Mais um avô para a espécie humana?

Foi descoberto mais um possível elo na corrente da evolução humana: o Australopithecus sediba. Esse hominino (membro do ramo humano dos primatas) viveu há aproximadamente dois milhões de anos na África do Sul e possui mais características em comum com o gênero Homo do que qualquer outra espécie de australopiteco. Isso faria dele um possível ancestral dos humanos modernos, mas parte da comunidade científica questiona essa ideia.

A nova espécie foi identificada graças a dois fósseis encontrados na caverna Malapa, no chamado ‘berço da humanidade’ – um conjunto de sítios declarados patrimônio da humanidade que ficam próximo a Joanesburgo (África do Sul). Em 2008, pesquisadores da Universidade de Witwatersrand, também em Joanesburgo, encontraram ali esqueletos parciais de dois indivíduos: uma mulher adulta e um menino, entre 10 e 13 anos de idade.

A descoberta foi apresentada a em dois artigos na edição de hoje da revista norte-americana Science. A análise dos fósseis revelou que o A. sediba possuía cérebro e corpo pequenos, além de grandes braços, como outros australopitecos. Contudo, certos traços físicos – como o formato do cérebro, o pequeno tamanho dos dentes e alterações ósseas na bacia – são mais próximos do gênero Homo.

Confira abaixo uma animação computadorizada
de um crânio da nova espécie.

 

As características dos fósseis colocariam o Australopithecus sediba como um descendente do A. africanus e um ancestral do Homo habilis. “No entanto, alguns desses traços craniais estão presentes no Homo erectus, uma espécie posterior ao H. habilis,” explica o paleoantropólogo Lee Berger, da Universidade de Witwatersrand, coautor de um dos artigos publicados na Science.

A nova espécie talvez seja a transição entre os australopitecos e o surgimento do gênero Homo

Segundo ele, isso faz do A. sediba um bom candidato para ser a espécie de transição entre os australopitecos e o surgimento do gênero Homo. Não está excluída, inclusive, a possibilidade de a nova espécie ser o elo entre o A. africanus e o Homo erectus, o que excluiria o H. habilis da linhagem humana.

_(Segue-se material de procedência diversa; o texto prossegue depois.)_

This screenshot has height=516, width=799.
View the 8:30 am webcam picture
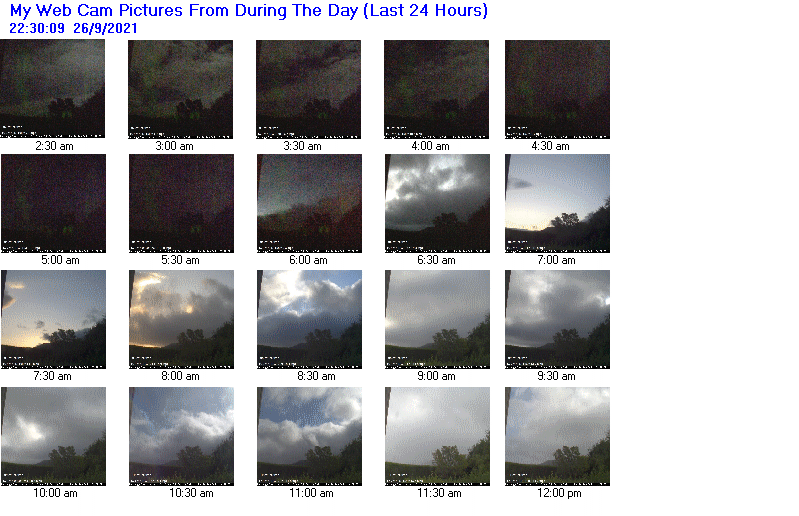click(x=309, y=319)
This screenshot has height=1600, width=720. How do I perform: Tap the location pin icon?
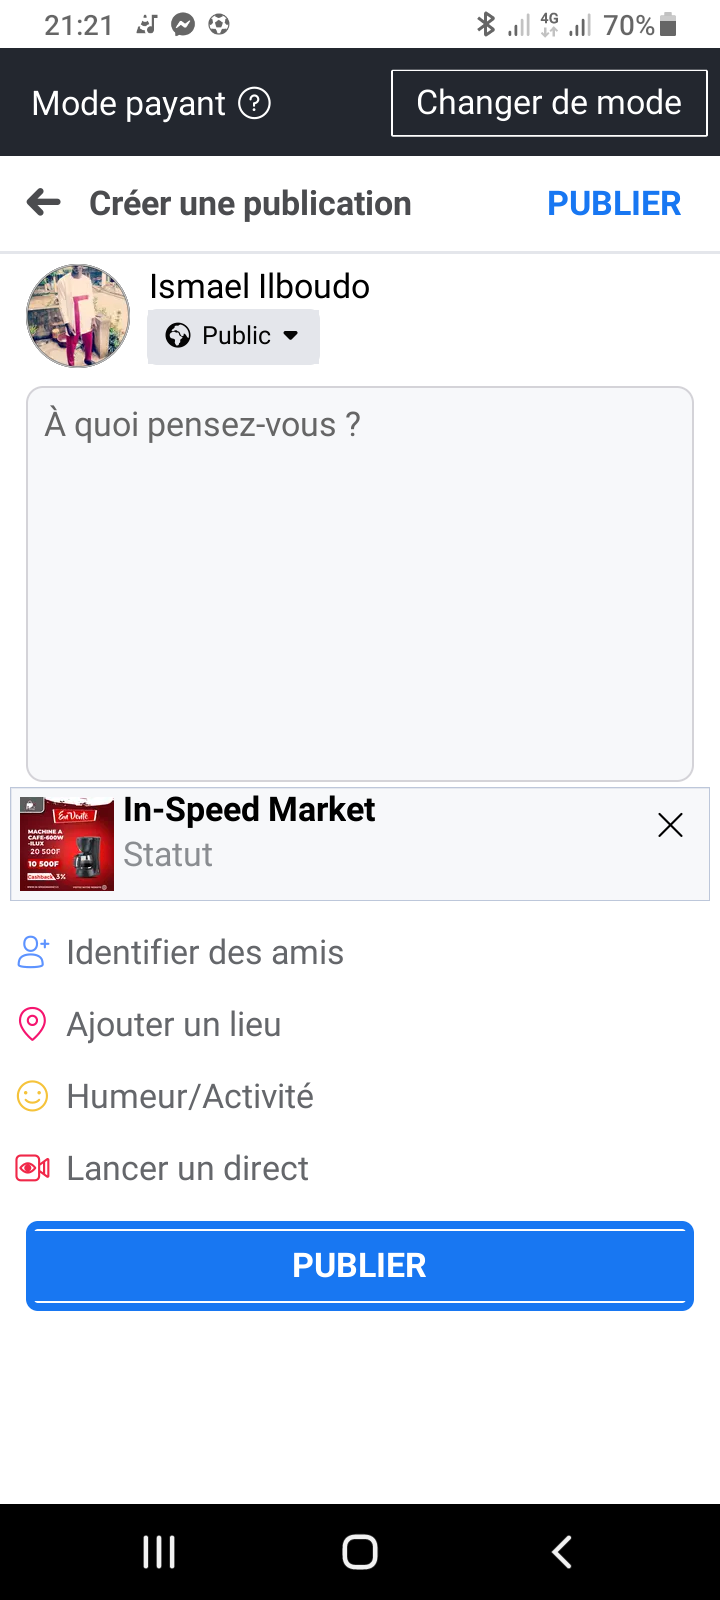pyautogui.click(x=33, y=1024)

“É por isso que utilizamos o nome sediba, que em sesoto [uma das línguas da África do Sul], quer dizer ‘fonte natural’ ou ‘poço’”, conta Berger. Ele acrescenta que os fósseis demonstram que a evolução de homininos arbóreos e de corpos pequenos, como o A. africanus, para indivíduos maiores terrestres e corredores ocorreu de maneira gradual.

Berço da humanidade
Visão de conjunto da área em que foram encontrados os fósseis da nova espécie. Os ossos estavam dentro de uma caverna na região conhecida como ‘berço da humanidade’, próxima de Joanesburgo, na África do Sul (foto: Paul Dirks).

Queda na caverna

Os esqueletos estavam preservados em uma rocha chamada sedimento clástico calcificado, que foi datada como tendo entre 1,95 milhão e 1,78 milhão de anos. De acordo com os pesquisadores, os indivíduos devem ter caído na caverna por um buraco e morreram, sendo levados para um lago subterrâneo por uma chuva. Lá, acabaram fossilizados junto com vários outros animais encontrados no local, como um tigre-dentes-de-sabre, um antílope e coelhos, entre outros.

“A descoberta do A. sediba muda drasticamente a situação do registro fóssil da linhagem humana”

O local impediu que predadores ou carniceiros chegassem até os corpos, permitindo que fossem preservados. A erosão das cavernas acabou por expor os fósseis. A posição dos esqueletos e seu estado de decomposição indicam que os dois indivíduos morreram ao mesmo tempo ou muito próximos um do outro.

A novidade foi celebrada como uma peça importante no quebra-cabeça da evolução da espécie humana. “A descoberta do Australopithecus sediba muda drasticamente a situação do registro fóssil da linhagem humana”, avalia Berger. 

A ideia de que a nova espécie seja o elo entre o gênero Homo e seus antepassados é questionada por alguns cientistas, como o paleoantropólogo Tim White, da Universidade da Califórnia em Berkeley (Estados Unidos). Em entrevista à Nature News, White diz que essa hipótese é pura especulação e não há evidência fóssil que lhe dê suporte. “A obsessão com o gênero Homo no título e no texto é difícil de entender  fora de um contexto midiático”, afirma.